Denisdéia Sotero pontua que as crianças precisam socializar com os adultos para que tenham um melhor desenvolvimento, e que isso só é possível através de interação com adultos.

"A restrição não é apenas da criança, mas da família", diz mãe

A auditora Suely Ramos Ribeiro (37) conta que nunca chegou a viver uma situação em que foi convidada a se retirar de um estabelecimento por estar com suas filhas, o que para ela seria algo extremamente constrangedor. Contudo, ela cita que já se hospedou em um hotel que restringia a entrada de crianças. "Existem hotéis que não aceitam crianças e quando eu viajei com meu esposo e vi que no local que estávamos tinha isso eu achei muito forte e fiquei chocada. O objetivo do hotel é não ter trabalho, como se dissessem 'é meu, minhas regras'. Na hora eu não disse nada, mas se eu estivesse com minhas filhas eu teria ido questionar o porquê desse procedimento, porque essa é uma restrição que não é apenas à criança, mas à família", conta. 

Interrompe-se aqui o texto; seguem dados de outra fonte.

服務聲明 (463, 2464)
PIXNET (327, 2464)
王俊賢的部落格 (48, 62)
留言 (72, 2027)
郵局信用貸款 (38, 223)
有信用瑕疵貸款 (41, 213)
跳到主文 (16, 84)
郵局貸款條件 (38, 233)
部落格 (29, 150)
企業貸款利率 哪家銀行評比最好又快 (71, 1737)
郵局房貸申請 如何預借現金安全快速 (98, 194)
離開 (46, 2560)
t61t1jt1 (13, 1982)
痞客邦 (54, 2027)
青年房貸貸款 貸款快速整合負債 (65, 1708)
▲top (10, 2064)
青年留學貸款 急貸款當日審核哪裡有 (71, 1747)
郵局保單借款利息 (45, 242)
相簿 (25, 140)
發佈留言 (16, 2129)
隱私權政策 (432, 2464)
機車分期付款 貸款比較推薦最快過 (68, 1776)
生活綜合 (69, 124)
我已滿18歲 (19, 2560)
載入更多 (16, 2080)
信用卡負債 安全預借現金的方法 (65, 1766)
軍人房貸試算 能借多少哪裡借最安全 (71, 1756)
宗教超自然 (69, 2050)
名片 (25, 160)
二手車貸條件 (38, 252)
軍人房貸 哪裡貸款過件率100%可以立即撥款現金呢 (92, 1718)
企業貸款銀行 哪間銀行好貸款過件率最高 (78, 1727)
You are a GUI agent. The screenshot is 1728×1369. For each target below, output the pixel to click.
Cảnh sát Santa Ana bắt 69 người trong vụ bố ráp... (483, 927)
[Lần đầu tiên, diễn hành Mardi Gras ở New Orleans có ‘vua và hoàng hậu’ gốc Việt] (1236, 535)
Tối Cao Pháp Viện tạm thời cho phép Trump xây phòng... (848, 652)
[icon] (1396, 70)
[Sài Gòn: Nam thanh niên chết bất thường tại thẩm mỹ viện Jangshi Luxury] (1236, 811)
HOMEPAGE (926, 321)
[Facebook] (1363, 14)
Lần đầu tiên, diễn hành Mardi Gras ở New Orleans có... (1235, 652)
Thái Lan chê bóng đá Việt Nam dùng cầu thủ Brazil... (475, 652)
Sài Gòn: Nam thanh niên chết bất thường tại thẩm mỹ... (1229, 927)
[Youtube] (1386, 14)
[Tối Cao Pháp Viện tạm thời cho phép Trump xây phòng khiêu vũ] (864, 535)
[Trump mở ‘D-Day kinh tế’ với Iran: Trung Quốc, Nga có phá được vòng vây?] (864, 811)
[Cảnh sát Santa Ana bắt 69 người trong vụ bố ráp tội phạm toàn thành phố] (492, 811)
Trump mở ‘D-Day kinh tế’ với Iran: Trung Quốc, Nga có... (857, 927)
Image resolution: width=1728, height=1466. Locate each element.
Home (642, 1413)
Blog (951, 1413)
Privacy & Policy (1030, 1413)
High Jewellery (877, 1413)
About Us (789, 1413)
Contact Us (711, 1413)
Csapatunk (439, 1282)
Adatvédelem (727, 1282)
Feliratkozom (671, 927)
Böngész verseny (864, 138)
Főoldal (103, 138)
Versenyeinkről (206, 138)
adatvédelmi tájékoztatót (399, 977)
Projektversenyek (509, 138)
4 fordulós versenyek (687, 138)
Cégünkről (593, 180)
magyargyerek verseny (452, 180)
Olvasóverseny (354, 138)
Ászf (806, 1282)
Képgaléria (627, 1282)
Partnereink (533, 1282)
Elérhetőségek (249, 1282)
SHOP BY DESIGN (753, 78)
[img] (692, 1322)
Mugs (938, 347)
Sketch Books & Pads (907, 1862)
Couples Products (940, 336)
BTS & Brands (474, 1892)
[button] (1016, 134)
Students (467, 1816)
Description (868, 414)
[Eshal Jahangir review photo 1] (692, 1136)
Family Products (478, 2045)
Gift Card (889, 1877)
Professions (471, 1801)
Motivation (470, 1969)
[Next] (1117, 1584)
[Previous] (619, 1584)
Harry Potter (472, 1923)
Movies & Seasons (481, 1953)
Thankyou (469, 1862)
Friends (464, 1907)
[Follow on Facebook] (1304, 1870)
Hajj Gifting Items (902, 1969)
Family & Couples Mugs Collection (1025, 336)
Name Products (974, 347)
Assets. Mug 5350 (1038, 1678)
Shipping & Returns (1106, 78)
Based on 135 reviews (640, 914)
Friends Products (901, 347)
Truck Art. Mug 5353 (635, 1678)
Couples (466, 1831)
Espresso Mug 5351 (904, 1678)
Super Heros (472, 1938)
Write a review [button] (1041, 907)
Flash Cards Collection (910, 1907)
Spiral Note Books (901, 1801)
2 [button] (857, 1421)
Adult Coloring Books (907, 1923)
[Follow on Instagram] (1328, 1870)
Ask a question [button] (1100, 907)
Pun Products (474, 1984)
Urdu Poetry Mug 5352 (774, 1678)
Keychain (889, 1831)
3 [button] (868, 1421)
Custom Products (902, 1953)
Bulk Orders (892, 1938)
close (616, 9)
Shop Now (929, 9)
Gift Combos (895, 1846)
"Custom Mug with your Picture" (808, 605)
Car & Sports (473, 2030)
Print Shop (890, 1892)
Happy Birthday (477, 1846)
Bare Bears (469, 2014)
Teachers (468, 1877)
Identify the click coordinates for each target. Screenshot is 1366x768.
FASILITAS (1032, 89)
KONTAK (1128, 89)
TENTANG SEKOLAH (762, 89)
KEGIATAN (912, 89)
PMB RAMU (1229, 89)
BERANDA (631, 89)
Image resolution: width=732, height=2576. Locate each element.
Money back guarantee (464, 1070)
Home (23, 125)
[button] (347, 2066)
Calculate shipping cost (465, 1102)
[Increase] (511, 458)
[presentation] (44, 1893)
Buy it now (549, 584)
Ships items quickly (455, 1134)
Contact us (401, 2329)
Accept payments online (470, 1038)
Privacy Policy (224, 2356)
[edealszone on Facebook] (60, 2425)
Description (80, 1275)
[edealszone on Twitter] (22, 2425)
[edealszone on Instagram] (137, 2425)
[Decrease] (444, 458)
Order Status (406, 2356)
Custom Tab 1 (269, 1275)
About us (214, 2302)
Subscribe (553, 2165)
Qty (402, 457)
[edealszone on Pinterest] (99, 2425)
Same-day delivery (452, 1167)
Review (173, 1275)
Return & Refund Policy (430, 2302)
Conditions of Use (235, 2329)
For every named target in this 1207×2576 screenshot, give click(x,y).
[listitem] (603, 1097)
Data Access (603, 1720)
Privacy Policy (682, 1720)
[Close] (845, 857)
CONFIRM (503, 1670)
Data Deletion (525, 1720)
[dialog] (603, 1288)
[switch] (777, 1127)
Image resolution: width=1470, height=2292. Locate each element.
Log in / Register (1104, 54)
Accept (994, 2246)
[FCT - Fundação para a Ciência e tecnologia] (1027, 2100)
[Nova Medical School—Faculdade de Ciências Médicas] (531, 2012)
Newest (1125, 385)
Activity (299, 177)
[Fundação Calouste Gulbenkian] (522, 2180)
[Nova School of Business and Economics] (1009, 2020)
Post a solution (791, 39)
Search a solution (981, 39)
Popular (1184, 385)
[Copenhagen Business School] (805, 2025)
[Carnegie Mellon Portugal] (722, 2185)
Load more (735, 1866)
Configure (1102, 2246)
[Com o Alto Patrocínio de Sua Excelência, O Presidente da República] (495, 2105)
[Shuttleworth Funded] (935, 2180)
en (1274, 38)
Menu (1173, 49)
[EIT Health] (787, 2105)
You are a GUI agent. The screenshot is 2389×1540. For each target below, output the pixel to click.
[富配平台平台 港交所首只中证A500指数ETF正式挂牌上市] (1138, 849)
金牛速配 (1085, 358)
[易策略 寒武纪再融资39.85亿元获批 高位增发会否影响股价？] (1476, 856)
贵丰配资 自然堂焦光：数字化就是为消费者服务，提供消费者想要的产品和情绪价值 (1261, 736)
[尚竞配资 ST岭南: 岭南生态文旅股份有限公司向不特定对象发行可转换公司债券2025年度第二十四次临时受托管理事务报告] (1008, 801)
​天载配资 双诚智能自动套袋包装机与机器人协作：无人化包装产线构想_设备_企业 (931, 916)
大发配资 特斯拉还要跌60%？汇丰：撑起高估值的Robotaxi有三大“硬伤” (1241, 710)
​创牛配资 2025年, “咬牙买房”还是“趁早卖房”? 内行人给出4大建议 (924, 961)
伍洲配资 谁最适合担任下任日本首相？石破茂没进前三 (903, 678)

Para Suely, o Child Free não somente discrimina como constrange mães e filhos, já que impõe para aquela famílias como elas devem se comportar e o que devem fazer, desconsiderando o desejo dos pais de ter os filhos consigo em determinados locais ou eventos.

"Eu não acredito que existam eventos sociais que não possam receber crianças, exceto festas direcionadas, como aquelas com bebidas, por exemplo. No geral, cabe o bom senso dos pais de querer levar o filho ou não, e quando você leva, acaba sendo discriminado porque o filho está apenas sendo criança", frisa.

Segundo ela, infelizmente sempre haverá essa insatisfação de alguns grupos com outros, gerando restrições e/ou regras. Entretanto, ela lembra que as crianças possuem os mesmo direitos de qualquer indivíduo e que as famílias não devem deixar de frequentar determinados espaço por conta dessas imposições, pelo contrário, devem questionar e exigir atitudes menos discriminatórias.

Estabelecimentos podem restringir acesso de crianças, desde que previamente informado

Porém, apesar da polêmica, o advogado André Saraiva explica que não deve-se falar em discriminação, ou ilegalidade, vez que não existe problema algum ao restringir o acesso de crianças, desde que isso seja informado previamente e de forma clara. Além disso, não há uma lei específica que proíba o estabelecimento de fazer isso e que o ECA (Estatuto da Criança e do Adolescente) apenas explicita que não haja discriminação. "Mas, neste caso,  trata-se apenas de uma restrição. Tal restrição busca além do óbvio maior conforto e tranquilidade dos clientes a precaução quanto à acidentes", conta.

O advogado acrescenta que, assim, não se pode observar o fato com uma restrição de liberdade da criança, mas sim a utilização dentro da sua entidade particular, do mesmo modo que há estabelecimentos que não admitem menores de 18 anos desacompanhados. André Saraiva enfatiza que é importante diferenciar o espaço público do privado, assim como do local privado acessível ao público.

"Os locais acessíveis ao público ainda são locais privados, ou seja, em que é facultado às pessoas, o acesso mediante o preenchimento de certas condições, não se confunde lugar público com espaço acessível ao público (ou aberto ao público). Locais acessíveis ao público não ferem o direito de ir e vir, ao impedir o acesso fora dos horários pré-determinados, quando proíbem o acesso de crianças e animais em seus espaços (são lei que afirme o contrário, como no caso da proibição de restrição à deficientes). Não há que se falar em discriminação uma vez que não trata de proibição da entrada de pais e sim da restrição quanto a entrada com ou não crianças, cabendo àqueles se sentirem desconfortáveis com a situação o simples deslocamento para locais com práticas menos restritivas", finaliza André Saraiva.